- [EXTRACTED TEXT]:
((

Many centuries in the future, Earth's small, more or less human population lives an enjoyable, if drone-like existence. Elsewhere, on some alternate Earth, or perhaps it's the distant past, the battle for Troy is in its ninth year. Oddly, its combatants, Hector, Achilles and the rest, seem to be following a script, speaking their lines exactly as Homer reported them in The Iliad. The Gods, who live on Olympus Mons on the planet Mars, may be post-humans, or aliens, or, well, Gods; it isn't entirely clear. Thomas Hockenberry, a late-20th-century professor of the classics from De Pauw University in Indiana, has, along with other scholars from his era, apparently been resurrected by the Gods. His job is to take notes on the war and compare its progress to Homer's tale, noting even the smallest deviations. Meanwhile, the "moravecs," a civilization of diverse, partially organic AIs clustered on the moons of Jupiter, have been disturbed by the quantum activity they've registered from the inner solar system and have sent an expedition to Mars to investigate. It will come as no surprise to the author's fans that the expedition's members include specialists in Shakespeare and Proust. Beautifully written, chock full of literary references, grand scenery and fascinating characters, this book represents Simmons at his best.
What would happen if Science Fiction and Historical Fiction got together and made a baby? Well, my dear friend, Ilium is your answer. This book seems to defy normal genre restrictions in a most refreshing way. Simmons has brilliantly managed to turn one of the world’s most known epic tales (Homer’s Iliad) into a Science Fiction novel.
The sheer amount of research that must have gone into writing this book is nothing short of breathtaking. Simmons manages to effortlessly include the Iliad, Shakespeare and Proust into his novel while switching from ancient history to his science fiction world. Though sometimes I felt that the Proust and Shakespeare references did bog down his narrative, it is impressively done and adds a new depth and unique quality to the book.
Simmons’ writing is, well, amazing. His dialogue is believable; his descriptions make his tale come to life. I felt that Simmons had managed to transport me into his world, share his vision with me and make me care about the characters he had created.

))

- [PROBLEM DETAILS]: Please explain, using the review of Ilium, why the moravecs send an expedition to Mars.

- [INPUT DATA]:

((

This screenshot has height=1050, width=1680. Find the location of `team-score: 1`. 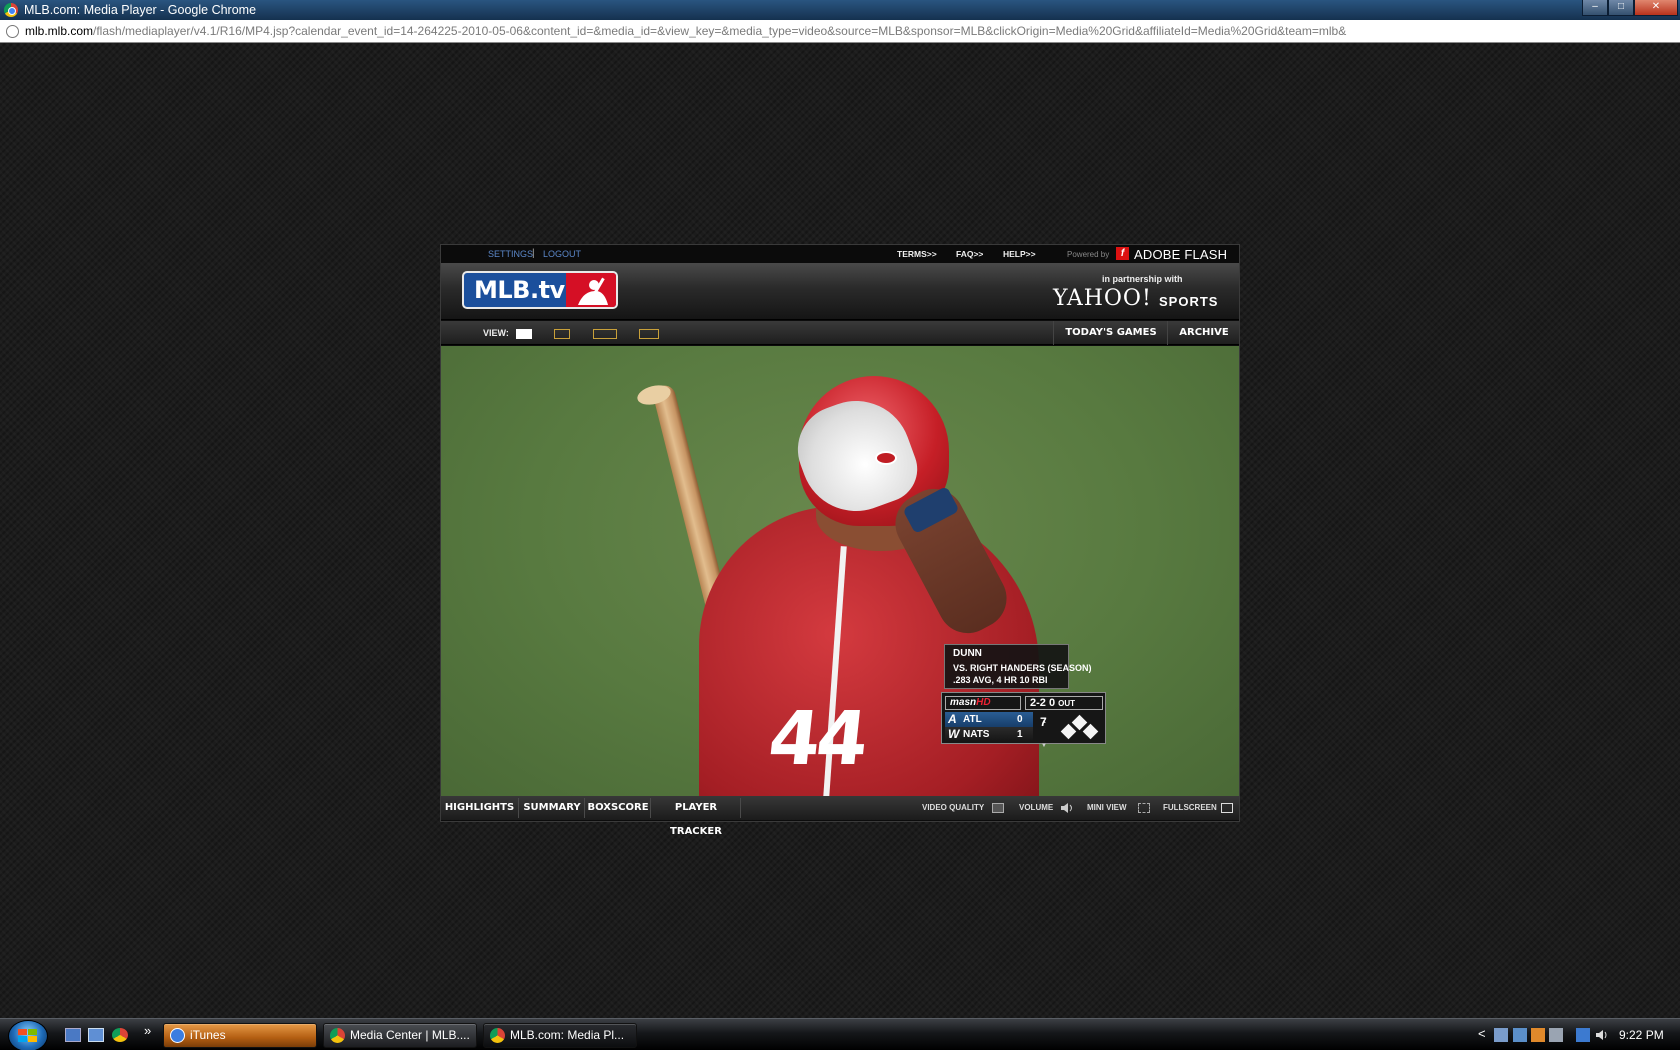

team-score: 1 is located at coordinates (1020, 734).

))

- [ANSWER TO THIS EXERCISE]: The moravecs have been disturbed by quantum activity they registered from the inner solar system, so they send an expedition to Mars to investigate it.